GIVEN PASSAGE:
_ _ _ _ _ _ _
Many of the early European settlers, from many walks of life, in the eastern United States recorded native peoples’ use of blueberries, huckleberries, or whortleberries [Thoreau, ex Dean, 2000 (Table 2)]. Samuel de Champlain, the founder of Quebec, was the first to record this activity in 1615, five years before the Pilgrims crossed the Atlantic (Thoreau, ex Dean, 2000). Champlain observed a gathering of Algonquin women as they dried “blues” in the sun. He noted that they prepared a kind of bread of pounded, sifted cornmeal, mixed with boiled, mashed beans, and then added the dried blueberries. The blueberries provided “manna in winter” when other food was scarce. In 1643, Roger Williams, an English Protestant theologian and founder of the Providence Plantation, was a student of Native American languages. During a voyage to England, he produced Key into the Languages of America published in London in 1643. He observed that:

Sautaash are these currants [= blueberries or whortleberries] dried by the Natives, and so preserved all the year, which they beat to powder and mingle it with their parched meal, and make a delicious dish which they call Sautauthig, which is as sweet to them as plum or spice cake is to the English (Thoreau, ex Dean, 2000).

Table 2.

Written record of Indigenous People’s use of native North American Vaccinium.

Table 2.
In 1743, botanist John Bartram returned to Philadelphia and saw a gathering of Iroquois near Lake Ontario. He described an Indian woman and her children drying huckleberries:

This was done by setting four forked sticks in the ground about three or four feet high then others across. Over them, the stalks of Centurea jacea or Saratula. On these lie the berries… Underneath she had kindled a smoky fire that her children were tending.

Captain Meriwether Lewis on reaching the Shoshone tribe (which occupied areas east and west of the Rocky Mountains) made the following entry into his travel journal on 15 Aug. 1805:

This morning I arose very early and as hungry as a wolf. I had eaten nothing yesterday except one scant meal of the flour and berries, except the dried cakes of berries, which did not appear to satisfy my appetite as they appeared to do those of my Indian friends. I found on inquire of McNeal that we had only about two pounds of flour remaining. This I directed him to divide into two equal parts and to cook the one half this morning in a kind of pudding with the berries as he had done yesterday, and reserve the balance for the evening. On this new-fashioned pudding four of us breakfasted, giving a pretty good allowance also to the chief, who declared it the best thing he had tasted for a long time.
_ _ _ _ _ _ _
DATASET ENTRIES:

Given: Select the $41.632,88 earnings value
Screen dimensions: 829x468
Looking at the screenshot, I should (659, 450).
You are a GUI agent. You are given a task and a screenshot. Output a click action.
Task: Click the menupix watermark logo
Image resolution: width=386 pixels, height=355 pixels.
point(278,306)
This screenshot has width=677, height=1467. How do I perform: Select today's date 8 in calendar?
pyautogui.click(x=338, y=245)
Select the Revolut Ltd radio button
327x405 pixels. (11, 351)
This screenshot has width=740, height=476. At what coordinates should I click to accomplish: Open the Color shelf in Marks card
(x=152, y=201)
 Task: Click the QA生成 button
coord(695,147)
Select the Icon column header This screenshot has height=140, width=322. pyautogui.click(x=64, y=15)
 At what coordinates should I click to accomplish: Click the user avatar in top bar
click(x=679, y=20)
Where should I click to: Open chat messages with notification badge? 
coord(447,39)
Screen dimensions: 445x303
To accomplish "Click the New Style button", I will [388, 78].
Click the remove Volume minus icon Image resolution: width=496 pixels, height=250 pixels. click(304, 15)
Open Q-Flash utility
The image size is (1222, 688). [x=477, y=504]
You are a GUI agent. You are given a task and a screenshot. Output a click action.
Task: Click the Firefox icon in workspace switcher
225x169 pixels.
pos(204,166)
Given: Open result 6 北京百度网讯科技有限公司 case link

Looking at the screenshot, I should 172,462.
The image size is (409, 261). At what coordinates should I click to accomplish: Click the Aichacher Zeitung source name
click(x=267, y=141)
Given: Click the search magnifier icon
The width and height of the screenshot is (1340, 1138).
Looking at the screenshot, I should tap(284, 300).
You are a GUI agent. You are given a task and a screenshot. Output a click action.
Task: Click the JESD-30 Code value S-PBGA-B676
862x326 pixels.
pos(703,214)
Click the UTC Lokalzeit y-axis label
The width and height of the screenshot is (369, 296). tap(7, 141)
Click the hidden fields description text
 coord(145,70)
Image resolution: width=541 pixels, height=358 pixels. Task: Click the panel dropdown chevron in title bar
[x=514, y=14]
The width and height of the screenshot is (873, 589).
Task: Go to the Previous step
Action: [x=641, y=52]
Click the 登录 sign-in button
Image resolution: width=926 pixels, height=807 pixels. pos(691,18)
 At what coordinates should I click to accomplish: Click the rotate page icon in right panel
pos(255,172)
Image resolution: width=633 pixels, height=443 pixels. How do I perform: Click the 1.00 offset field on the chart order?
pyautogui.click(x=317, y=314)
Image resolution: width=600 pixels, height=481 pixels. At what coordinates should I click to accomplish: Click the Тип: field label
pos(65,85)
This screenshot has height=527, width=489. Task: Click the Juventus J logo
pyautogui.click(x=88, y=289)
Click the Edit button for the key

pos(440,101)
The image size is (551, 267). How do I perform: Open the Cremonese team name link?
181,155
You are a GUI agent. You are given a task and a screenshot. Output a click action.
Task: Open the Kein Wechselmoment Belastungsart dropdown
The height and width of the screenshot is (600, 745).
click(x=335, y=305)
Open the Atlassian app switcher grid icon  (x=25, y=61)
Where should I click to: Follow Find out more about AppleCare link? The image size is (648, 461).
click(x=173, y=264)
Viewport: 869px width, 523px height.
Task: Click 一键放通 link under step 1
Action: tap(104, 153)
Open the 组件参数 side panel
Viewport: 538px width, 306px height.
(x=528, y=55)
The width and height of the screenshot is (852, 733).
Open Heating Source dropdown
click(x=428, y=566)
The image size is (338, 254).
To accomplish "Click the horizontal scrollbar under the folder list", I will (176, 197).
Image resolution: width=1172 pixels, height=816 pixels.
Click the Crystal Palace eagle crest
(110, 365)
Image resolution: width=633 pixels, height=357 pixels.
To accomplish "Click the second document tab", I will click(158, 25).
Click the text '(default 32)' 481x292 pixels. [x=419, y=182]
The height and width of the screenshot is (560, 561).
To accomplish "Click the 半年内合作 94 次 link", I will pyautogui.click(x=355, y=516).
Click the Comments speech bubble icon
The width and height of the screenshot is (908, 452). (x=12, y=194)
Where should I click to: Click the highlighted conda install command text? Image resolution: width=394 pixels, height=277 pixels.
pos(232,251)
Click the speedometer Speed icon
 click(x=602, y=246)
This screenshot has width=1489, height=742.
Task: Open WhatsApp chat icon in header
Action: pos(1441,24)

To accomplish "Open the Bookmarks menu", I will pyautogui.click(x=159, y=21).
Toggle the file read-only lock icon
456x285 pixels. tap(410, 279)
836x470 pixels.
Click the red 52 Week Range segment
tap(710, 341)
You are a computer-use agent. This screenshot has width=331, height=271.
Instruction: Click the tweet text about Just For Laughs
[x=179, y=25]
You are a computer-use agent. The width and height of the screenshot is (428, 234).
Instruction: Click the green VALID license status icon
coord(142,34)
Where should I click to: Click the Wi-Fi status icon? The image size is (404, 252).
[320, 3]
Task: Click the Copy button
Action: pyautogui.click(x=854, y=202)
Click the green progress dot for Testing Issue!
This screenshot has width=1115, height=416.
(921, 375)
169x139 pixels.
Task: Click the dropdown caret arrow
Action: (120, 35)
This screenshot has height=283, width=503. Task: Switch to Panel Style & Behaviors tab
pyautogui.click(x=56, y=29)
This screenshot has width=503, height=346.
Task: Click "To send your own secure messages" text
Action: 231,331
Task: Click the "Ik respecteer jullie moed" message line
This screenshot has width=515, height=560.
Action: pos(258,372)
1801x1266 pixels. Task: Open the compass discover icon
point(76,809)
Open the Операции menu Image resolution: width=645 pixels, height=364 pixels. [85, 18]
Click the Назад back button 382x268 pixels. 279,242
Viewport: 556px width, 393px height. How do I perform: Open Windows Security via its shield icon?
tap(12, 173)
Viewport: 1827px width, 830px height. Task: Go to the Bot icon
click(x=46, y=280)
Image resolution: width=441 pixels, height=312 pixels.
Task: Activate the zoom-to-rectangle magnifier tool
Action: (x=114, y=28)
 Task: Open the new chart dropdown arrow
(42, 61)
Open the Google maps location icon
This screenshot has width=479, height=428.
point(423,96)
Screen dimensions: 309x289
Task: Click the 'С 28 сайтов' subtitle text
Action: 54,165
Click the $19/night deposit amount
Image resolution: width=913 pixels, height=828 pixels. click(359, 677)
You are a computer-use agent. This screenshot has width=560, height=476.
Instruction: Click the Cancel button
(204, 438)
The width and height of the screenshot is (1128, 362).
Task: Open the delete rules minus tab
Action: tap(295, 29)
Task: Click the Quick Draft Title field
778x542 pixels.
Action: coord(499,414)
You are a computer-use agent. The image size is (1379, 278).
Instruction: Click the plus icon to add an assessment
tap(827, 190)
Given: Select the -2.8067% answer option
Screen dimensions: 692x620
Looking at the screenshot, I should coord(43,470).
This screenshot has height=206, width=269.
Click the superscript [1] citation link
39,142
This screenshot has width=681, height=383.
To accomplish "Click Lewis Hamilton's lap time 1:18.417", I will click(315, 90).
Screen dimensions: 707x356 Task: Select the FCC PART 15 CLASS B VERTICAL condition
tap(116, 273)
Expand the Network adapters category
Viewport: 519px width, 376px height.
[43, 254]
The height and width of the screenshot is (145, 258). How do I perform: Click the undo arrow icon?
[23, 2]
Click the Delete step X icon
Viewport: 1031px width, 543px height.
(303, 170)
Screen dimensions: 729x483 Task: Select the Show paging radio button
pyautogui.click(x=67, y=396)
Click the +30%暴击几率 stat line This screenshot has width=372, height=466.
_ _ _ _ _ _ _
TASK REQUIREMENTS: Reproduce the text on Indigenous use of wild berries between "In 1743, botanist" and "children were tending.", inclusive, replacing "smoky fire" with "smoldering fire".

ANSWER SPACE:
In 1743, botanist John Bartram returned to Philadelphia and saw a gathering of Iroquois near Lake Ontario. He described an Indian woman and her children drying huckleberries:

This was done by setting four forked sticks in the ground about three or four feet high then others across. Over them, the stalks of Centurea jacea or Saratula. On these lie the berries… Underneath she had kindled a smoldering fire that her children were tending.